On the guise of “controlling the spread,” the political class has closed most bars, restaurants and craft brewers, distillers and winery tasting rooms.  Feeling pressure as an election approaches, they are letting them reopen just a tiny bit.  Meanwhile, bars are doing a booming business in China, even as bars, restaurants and craft producers and their workers in the U.S. file for bankruptcy.

What’s the difference?  Why just 1,000 cases a day in Asia vs. 56,000 in the U.S.  Do Asians have some magic gene that protects them from Covid-19?  Not at all.  But “across Asia, where the virus first emerged, (life) has mostly returned to normal. With infections at low levels, bars and restaurants are bustling, subway trains are packed and live concerts and spectator sports have resumed,” the Journal reports.

Eight months since the virus emerged in the West, joblessness is rising, business failures are increasing, and people are giving up hope.  Meanwhile, in Asia, aggressive contact-tracing efforts, quarantine programs to isolate those infected and strict international-travel requirements have succeeded in allowing life to return to something pretty much resembling normal.

It’s not that our politicians don’t know what to do.  They are as able as researchers at Indiana University or a group of New England colleges to learn from what is working elsewhere.  At Indiana, the positivity rate in Greek housing fell to 1.3% last week from 1.5% the week before.  In residence halls, it fell to 0.6%.  Among Greek-affiliated students living off campus, rose to 2.6%, but for all other off-campus students the positivity rate was 0.5%.

Among a group of 108 colleges in New England that conduct regular testing through the Broad Institute and laboratory that is a joint venture of MIT and Harvard, the positivity rate is less than 0.2%.

Compare either of those two sets of rates to the U.S. as a whole.  According to the Centers for Disease Control & Prevention, the overall positivity rate for the U.S. is 7%.

This is a massive failure, and while Joe Biden likes to pin the blame on President Trump (who certainly deserves a huge amount of blame), the fact is Democratic governors, congressmen and senators have been equally asleep at the switch, preferring to grandstand while bars, restaurants, movie theaters, live stage theaters and their workers totter of the edge of bankruptcy.

The U.S. can bring this epidemic under control and let normal life mostly resume.  It’s just that none of our leaders want to order people to get tested regularly, wear masks, wash their hands and socially distance.  That’s all that’s needed.  That’s all they are doing in Asia.

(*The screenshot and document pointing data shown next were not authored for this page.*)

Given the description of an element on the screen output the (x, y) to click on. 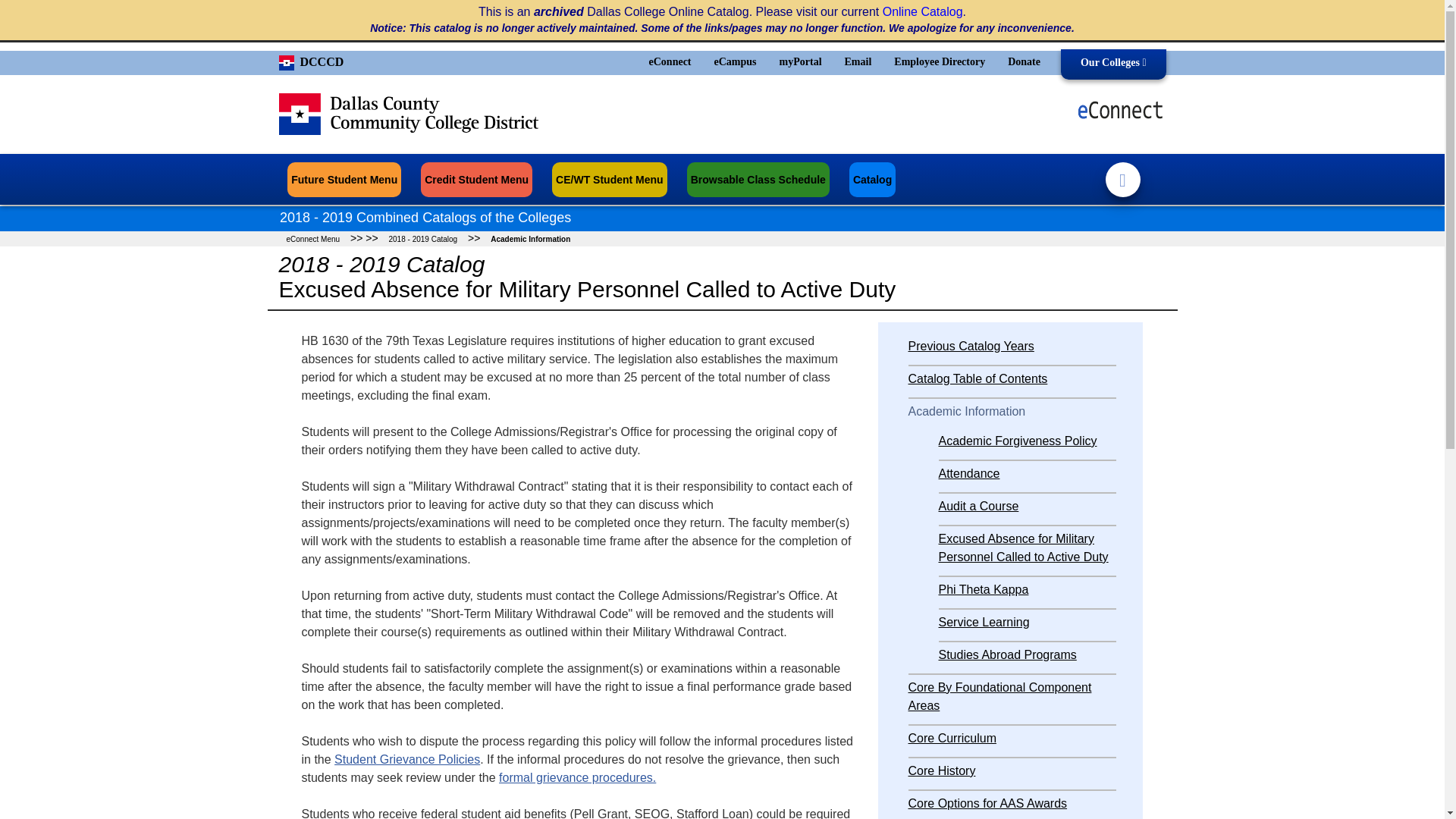
eConnect Menu (313, 239)
Employee Directory (939, 61)
eCampus (735, 61)
Student Grievance Policies (407, 758)
Attendance (969, 472)
2018 - 2019 Catalog (422, 239)
Donate (1024, 61)
DCCCD (311, 59)
myPortal (800, 61)
Core History (941, 770)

Yes, progress is being made on vaccines and on therapeutics.  But until those are widely available and used we have to do what we can, with what we have, where we are.  That means frequent testing — at least twice a week — of a substantial part of the U.S. population, requiring masks to be worn all the time in public, washing hands, socially distancing and requiring those who test positive to be quarantined.  Based on the experience in Asia, those actions alone would let bars and restaurants reopen, along with theme parks, theaters and similar venues.

As for the political class which has been willing participants in the crucifixion of the hospitality industry, this might be a year to vote against all incumbents. That’s exactly what I plan to do.